One of the flagship projects undertaken as part of the Nature in the City Strategy has been the prototyping of streetscape plantings for biodiversity. This has been led in partnership with academics from the University of Melbourne’s Green Infrastructure Research Group specialising in urban ecology (Nick Williams) and horticulture (John Rayner). This collaboration aimed at developing and testing the impact of an understorey plant palette that would enhance biodiversity in city streets by providing resources for birds, bees and butterflies. As with other urban greening projects led by the City of Melbourne, a large amount of documentation is publicly available about this work, including a comprehensive case study documenting the circumstances and lessons learned from the first four pilot streetscapes as of Spring 2020. The available documentation also includes the plant palette the research team identified to meet the horticultural and biodiversity criteria defined for the project. The goal is to enable and encourage other professionals, including other city departments and private sector landscape designers, to use such plant palette.
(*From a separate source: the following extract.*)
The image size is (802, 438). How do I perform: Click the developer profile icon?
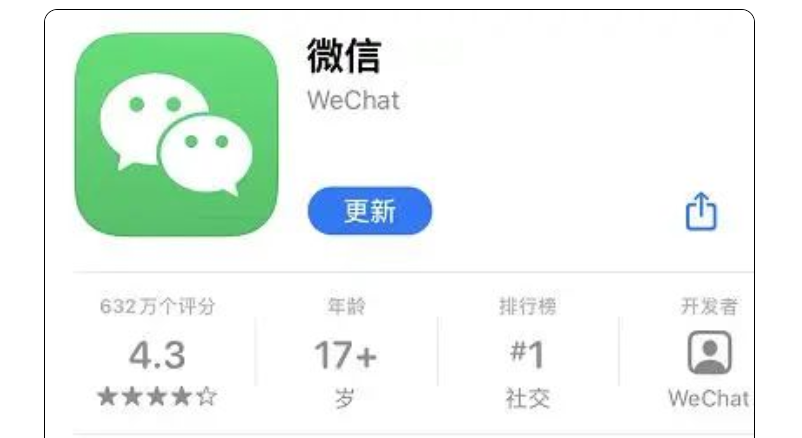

From a horticultural standpoint, the plant selection focussed predominantly on native perennial herbs, grasses and shrubs that were aesthetically attractive, required little maintenance and had high environmental tolerances, including to drought, waterlogging and compaction. The plant selection was further narrowed down based on scientific evidence that they could provide resources for birds, bees or butterflies – such as nectar and pollen for pollinating insects and small non-aggressive birds; larval food resources for local butterflies; seed and fruit for birds; nesting material for birds and solitary bees; and protection for small birds, for example, plants with dense and prickly foliage. The four first trials showed encouraging results on an ecological level, with a notable increase in the total number and diversity of bees observed. The bird population didn’t show any significant change, however, this was expected given the short timeframe involved: some of the shrub that can provide bird habitat is likely to be still too small to become attractive. However, the project also revealed some challenges in plant procurement and management.
With short timeframes to implement the proposed designs, the contractors who carried out the implementation didn’t have time to consider contract growing the plant materials. Many species proved impossible to procure in the amounts needed for the projects. Substitutions had to be made that weren’t always satisfactory. The streetscape created also proved difficult to look after for the private contractors in charge of maintenance. Most are not used to recognising native plants (easily assimilated with weeds) or with management practices allowing natural dynamics such as self-sowing. The City of Melbourne ended up dispatching to the biodiversity streetscape pilot sites the maintenance contractor in charge of Royal Park, Melbourne’s largest inner-city park and the richest in native plantings. The long-term efforts that were made on supply chain and contractor management in support of the City of Melbourne’s tree-focused work will need to be extended so that its urban ecology aspirations can be successfully scaled-up.
While the four streetscape biodiversity pilots gave insightful answers to the question: “how can we increase ecological connectivity in the city?”, it still left unanswered the question of where such an approach would offer the greatest impact? A partnership between the City of Melbourne and researchers from the Clean Air and Urban Landscapes Hub (CAUL) was formed to help provide this information. CAUL is a consortium of four Australian universities funded under the Australian Government’s National Environmental Science Program. In the Linking Nature in the City study, CAUL provides a method for spatially prioritising projects for different guilds of animals.
The ambition for the upcoming years is for this exploratory and research-driven work on streetscape ecology to inform a new generation of Urban Forest Precincts Plans. As mentioned above, the existing precincts plans are nearing their completion date, scheduled for 2022. Preparations of a new generation of plans will start soon with the belief, rooted in experience, that incorporating the findings from the urban ecology studies and pilots conducted to date will provide a reliable mechanism to turn such emerging practice into business as usual.